- Set problem -
List every line of the rows below that contains the string "Task", matching case exactly.

+--

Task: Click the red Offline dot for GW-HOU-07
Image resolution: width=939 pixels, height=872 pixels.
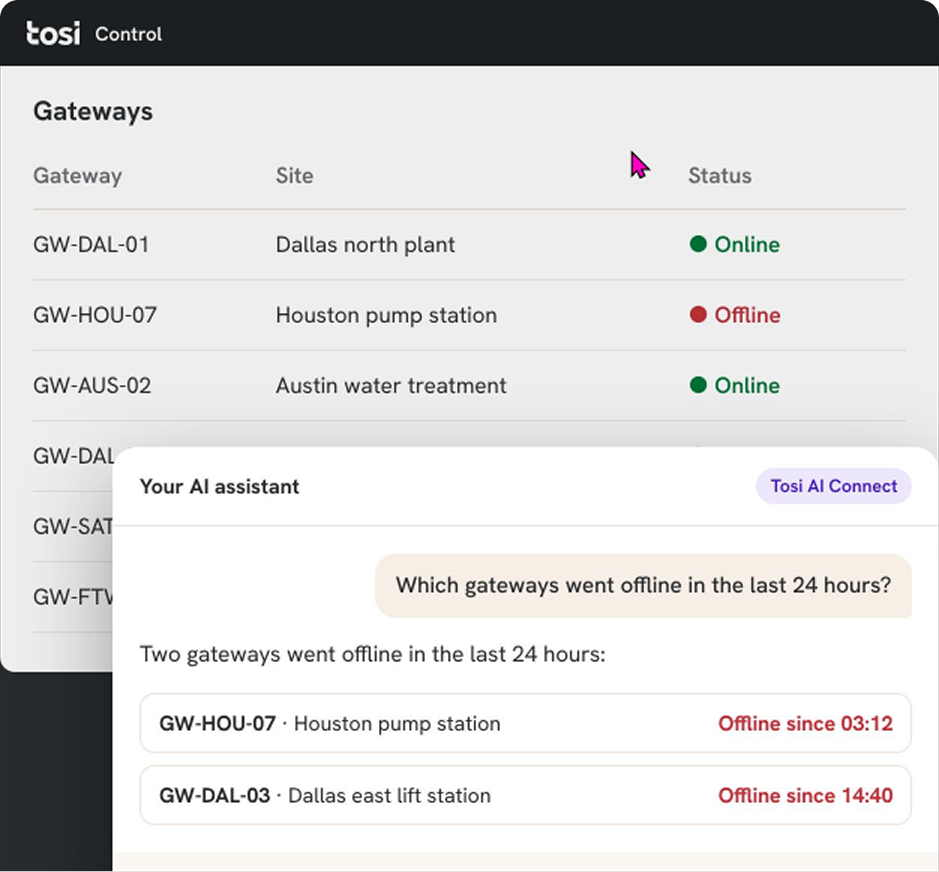Action: [698, 314]
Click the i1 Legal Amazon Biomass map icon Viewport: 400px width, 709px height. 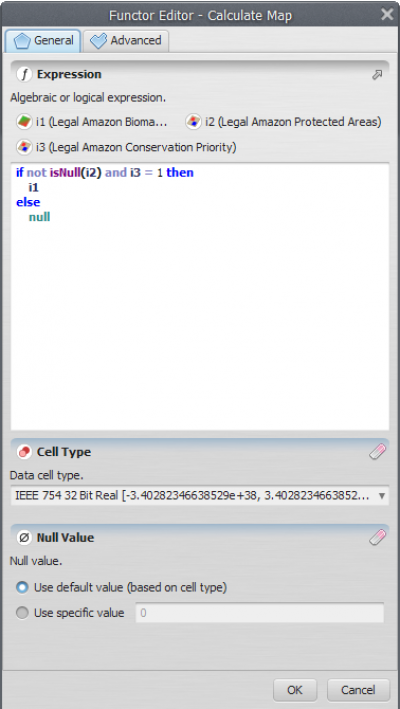click(24, 122)
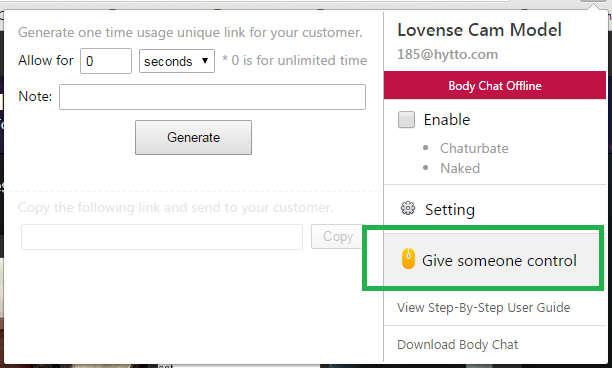This screenshot has width=612, height=368.
Task: Click the Body Chat Offline status banner
Action: [495, 85]
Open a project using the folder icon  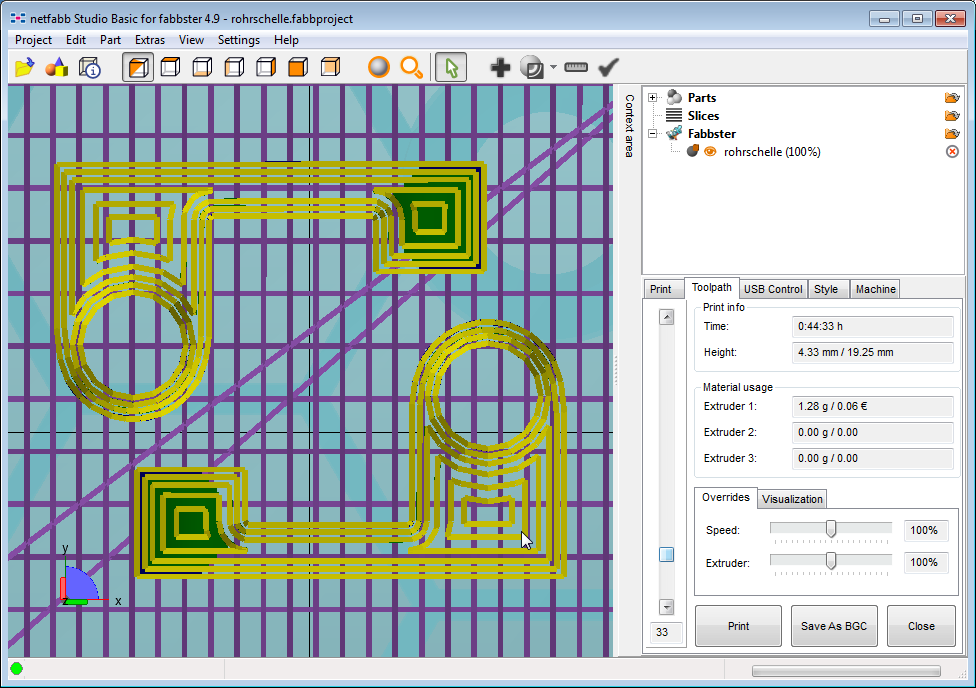[25, 67]
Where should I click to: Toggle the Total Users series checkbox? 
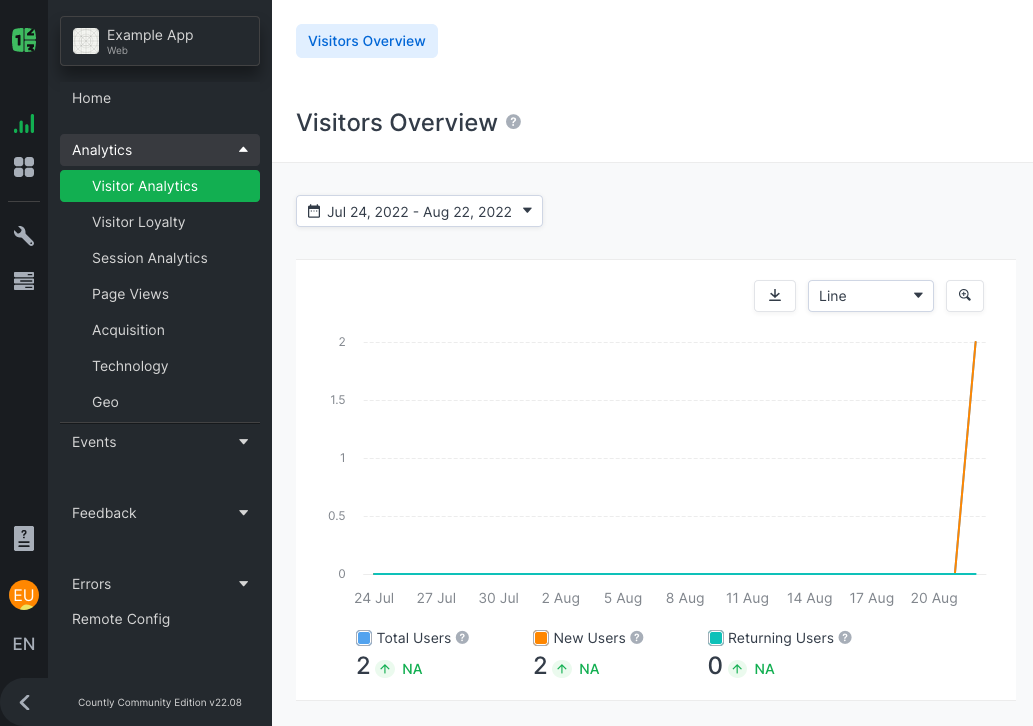coord(364,638)
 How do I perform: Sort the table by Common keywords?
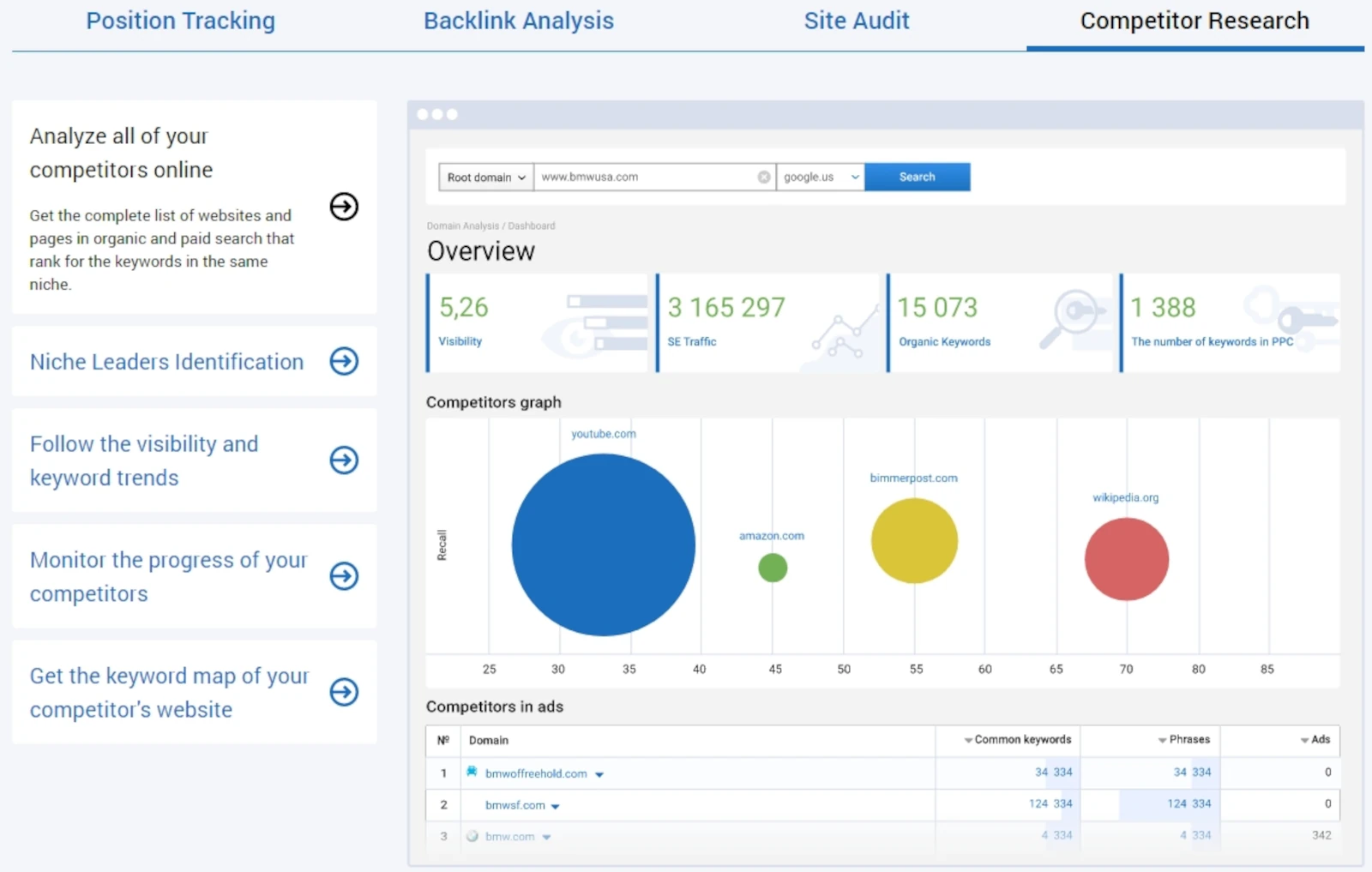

+--

- Solution below -
Task: Click the red Offline dot for GW-HOU-07
Task: Click the Body Chat Offline status banner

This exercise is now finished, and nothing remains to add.